Respondent informed complainants of the amicable "settlement" and of the P500.00 advance payment
only after petitioner Narciso Melendrez had confronted him about these matters. And respondent never
did turn over to complainants the P500.00. Respondent is presumed to be aware of the rule that lawyers
cannot "without special authority, compromise their clients' litigation or receive anything in discharge
of a client's claim, but the full amount in cash. 6 Respondent's failure to turn over to complainants the
amount given by accused Pineda as partial "settlement" of the estafa case underscores his lack of
honesty and candor in dealing with his clients.

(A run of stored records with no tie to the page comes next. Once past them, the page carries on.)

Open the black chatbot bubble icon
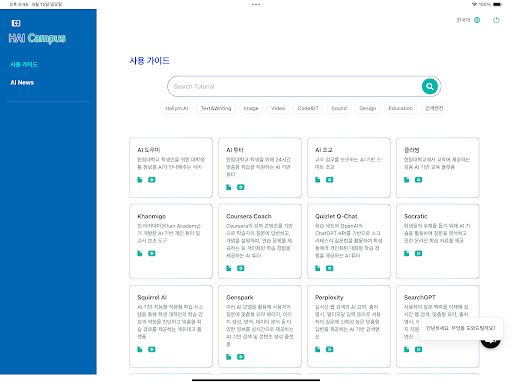 (x=491, y=342)
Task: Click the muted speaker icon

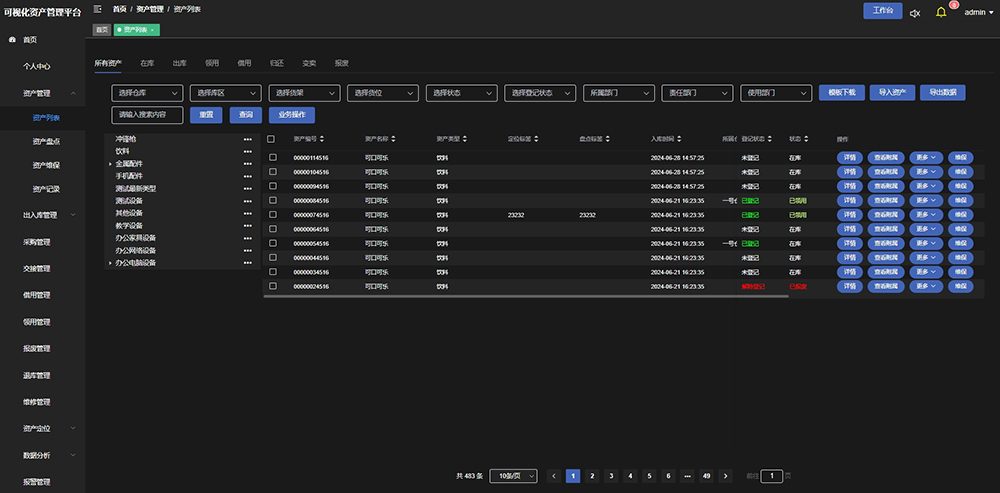Action: 914,13
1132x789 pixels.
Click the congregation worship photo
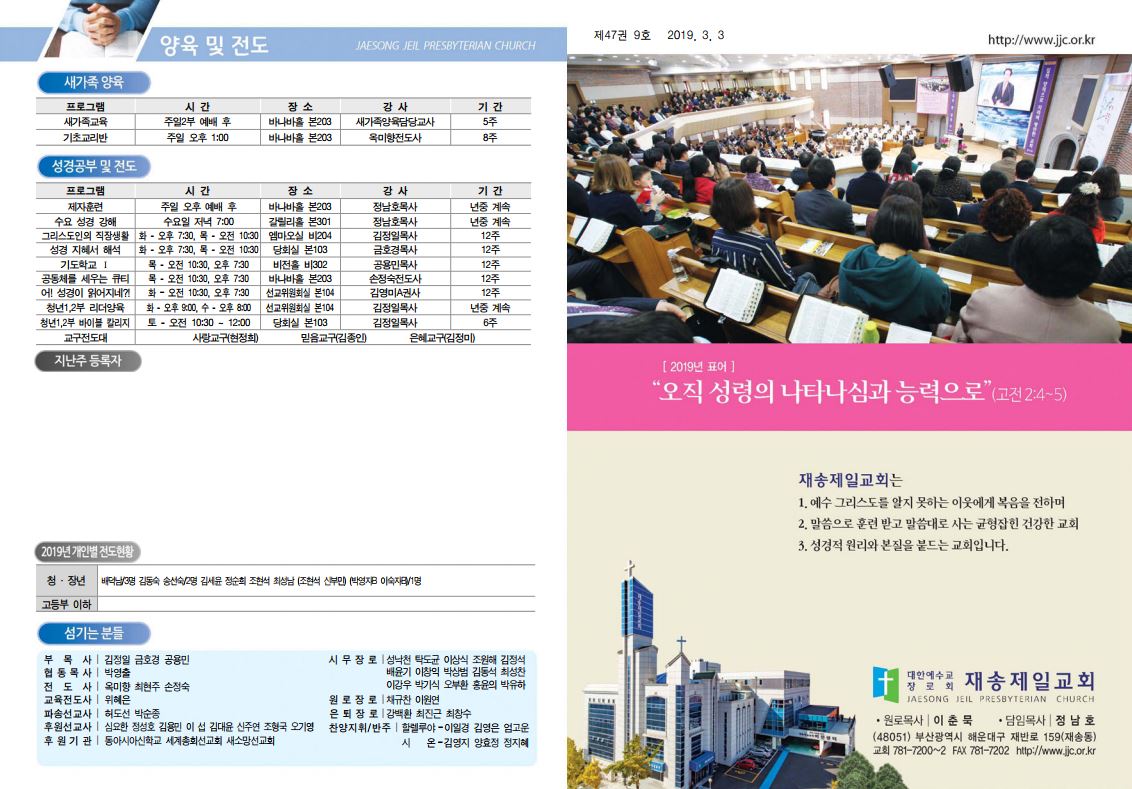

Generally, a lawyer should not be suspended or disbarred for misconduct committed in his personal or
non-professional capacity. Where however, misconduct outside his professional dealings becomes so
patent and so gross as to demonstrate moral unfitness to remain in the legal profession, the Court must
suspend or strike out the lawyer's name from the Rollo of Attorneys. 7 The nature of the office of an
attorney at law requires that he shall be a person of good moral character. This qualification is not only
a condition precedent to admission to the practice of law; its continued possession is also essential for
remaining in the practice of law, in the exercise of privileges of members of the Bar. Gross misconduct
on the part of a lawyer, although not related to the discharge of professional duties as a member of the
Bar, which puts his moral character in serious doubt, renders him unfit to continue in the practice of
law. 8
In the instant case, the exploitative deception exercised by respondent attorney upon the complainants
in his private transactions with them, and the exacting of unconscionable rates of interest, considered
together with the acts of professional misconduct committed by respondent attorney, compel this Court
to the conviction that he has lost that good moral character which is indispensable for continued
membership in the Bar.
WHEREFORE, respondent Reynerio I. Decena is hereby DISBARRED and his name shall be stricken
from the Rollo of Attorneys. Let a copy of this Resolution be FURNISHED each to the Bar Confidant
and spread on the personal records of respondent attorney, and to the Integrated Bar of the Philippines.